Tumultuous

I hate to bring the same tired rhetoric; the same worn-out lesson. 

But each narrative in this 25-year-old life is screaming the Gospel. 

As I stated in my original post, it isn’t the comfort-seeking commercialized Christian “walk” that modern culture would have you consume. It is the capital-R, Real life of someone so insecure and broken, that each day is a revelation of just how much I need Jesus. 

I could give you some insight based on a recent interaction I have had, or I could manufacture some unique metaphor based on my life experience. That’s been the boom, recipe. There is nothing wrong with that, I suppose, but lately I keep going back to a discussion of Mark 5 that Ray Cortese had in a recent sermon. I’d like to communicate that to you, uninhibited:

Mark describes a scene where Jesus has been requested by one of the temple magistrates to tend to his daughter, who is ill. A mob follows Jesus on his trek to the house. An “unclean” woman enters the narrative, desperate to touch Jesus’ garments, as a means for healing. 

The woman, as Ray describes, has been suffering from a condition that causes her to constantly menstruate.
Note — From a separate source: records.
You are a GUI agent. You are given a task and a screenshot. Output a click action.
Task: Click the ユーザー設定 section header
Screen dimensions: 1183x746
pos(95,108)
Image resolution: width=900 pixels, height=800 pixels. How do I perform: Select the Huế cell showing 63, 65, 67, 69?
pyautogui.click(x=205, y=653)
She is the picture of society’s outcasts, the unclean, the sick, that the Gospels tend to illustrate. Mark points out that she has spent every dollar she has seeking treatment, and “was not helped at all, but rather had grown worse.”

As she reaches out and grabs Jesus’ cloak (I actually like to think Jesus wore one of those oversized Starter Jackets from the mid-90s), she was healed of her affliction. Jesus, feels the power go from him, and questions who had touched him. His disciples, reacted incredulously towards the question, pointing out the mob of people that surrounded him, and completely miss what is happening before their eyes. She comes forward, falls at his feet, and Jesus says “daughter, your faith has made you well; go in peace and be healed of your affliction.”

This can be dissected on a number of levels, but I think one of the simplest and most significant thing to think about is the depth of detail in this story. If you’re like me, you read a chapter, glean away the superficial details (Jesus heals a sick lady, cool), and keep it moving. A closer look makes this story a mirror to look into; a narrative to identify with. 

The sick woman “had endured much at the hands of many physicians, and had spent all she had and was not helped at all.” If there is a sentence in the bible that encompasses our lives (again, one of those times I am going to say our instead of my to throw you all under the bus along with me), I think that is it. There is a ridiculous amount of truth in that idea. 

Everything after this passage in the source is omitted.